───── PROVIDED RECORDS ─────

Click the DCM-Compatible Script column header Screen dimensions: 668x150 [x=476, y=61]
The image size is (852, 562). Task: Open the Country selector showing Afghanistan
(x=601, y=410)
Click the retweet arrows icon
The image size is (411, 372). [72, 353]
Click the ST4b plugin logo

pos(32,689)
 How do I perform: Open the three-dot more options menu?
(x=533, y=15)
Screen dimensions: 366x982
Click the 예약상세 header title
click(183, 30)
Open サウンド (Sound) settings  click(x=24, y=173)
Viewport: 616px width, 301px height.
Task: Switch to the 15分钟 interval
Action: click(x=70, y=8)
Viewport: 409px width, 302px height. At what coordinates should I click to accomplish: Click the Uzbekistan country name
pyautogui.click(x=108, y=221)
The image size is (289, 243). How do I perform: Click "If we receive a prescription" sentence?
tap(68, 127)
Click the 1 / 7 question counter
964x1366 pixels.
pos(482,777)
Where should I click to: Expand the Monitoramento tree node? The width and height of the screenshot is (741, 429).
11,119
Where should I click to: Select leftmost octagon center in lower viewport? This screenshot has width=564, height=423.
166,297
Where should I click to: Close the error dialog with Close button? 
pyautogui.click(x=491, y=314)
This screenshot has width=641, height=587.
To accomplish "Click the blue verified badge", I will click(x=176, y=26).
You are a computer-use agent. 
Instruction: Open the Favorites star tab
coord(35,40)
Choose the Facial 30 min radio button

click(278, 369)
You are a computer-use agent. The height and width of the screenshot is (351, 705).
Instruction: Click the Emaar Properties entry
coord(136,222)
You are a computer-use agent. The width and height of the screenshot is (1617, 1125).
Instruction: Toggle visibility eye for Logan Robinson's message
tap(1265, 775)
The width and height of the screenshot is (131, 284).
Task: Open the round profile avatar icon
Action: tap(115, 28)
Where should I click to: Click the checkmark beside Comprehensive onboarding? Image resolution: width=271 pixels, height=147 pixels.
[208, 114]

─────

• CHALLENGE
Print all of the records above again, word for word, changing nothing.

• IN RESPONSE
Click the DCM-Compatible Script column header Screen dimensions: 668x150 [x=476, y=61]
The image size is (852, 562). Task: Open the Country selector showing Afghanistan
(x=601, y=410)
Click the retweet arrows icon
The image size is (411, 372). [72, 353]
Click the ST4b plugin logo

pos(32,689)
 How do I perform: Open the three-dot more options menu?
(x=533, y=15)
Screen dimensions: 366x982
Click the 예약상세 header title
click(183, 30)
Open サウンド (Sound) settings  click(x=24, y=173)
Viewport: 616px width, 301px height.
Task: Switch to the 15分钟 interval
Action: click(x=70, y=8)
Viewport: 409px width, 302px height. At what coordinates should I click to accomplish: Click the Uzbekistan country name
pyautogui.click(x=108, y=221)
The image size is (289, 243). How do I perform: Click "If we receive a prescription" sentence?
tap(68, 127)
Click the 1 / 7 question counter
964x1366 pixels.
pos(482,777)
Where should I click to: Expand the Monitoramento tree node? The width and height of the screenshot is (741, 429).
11,119
Where should I click to: Select leftmost octagon center in lower viewport? This screenshot has width=564, height=423.
166,297
Where should I click to: Close the error dialog with Close button? 
pyautogui.click(x=491, y=314)
This screenshot has width=641, height=587.
To accomplish "Click the blue verified badge", I will click(x=176, y=26).
You are a computer-use agent. 
Instruction: Open the Favorites star tab
coord(35,40)
Choose the Facial 30 min radio button

click(278, 369)
You are a computer-use agent. The height and width of the screenshot is (351, 705).
Instruction: Click the Emaar Properties entry
coord(136,222)
You are a computer-use agent. The width and height of the screenshot is (1617, 1125).
Instruction: Toggle visibility eye for Logan Robinson's message
tap(1265, 775)
The width and height of the screenshot is (131, 284).
Task: Open the round profile avatar icon
Action: tap(115, 28)
Where should I click to: Click the checkmark beside Comprehensive onboarding? Image resolution: width=271 pixels, height=147 pixels.
[208, 114]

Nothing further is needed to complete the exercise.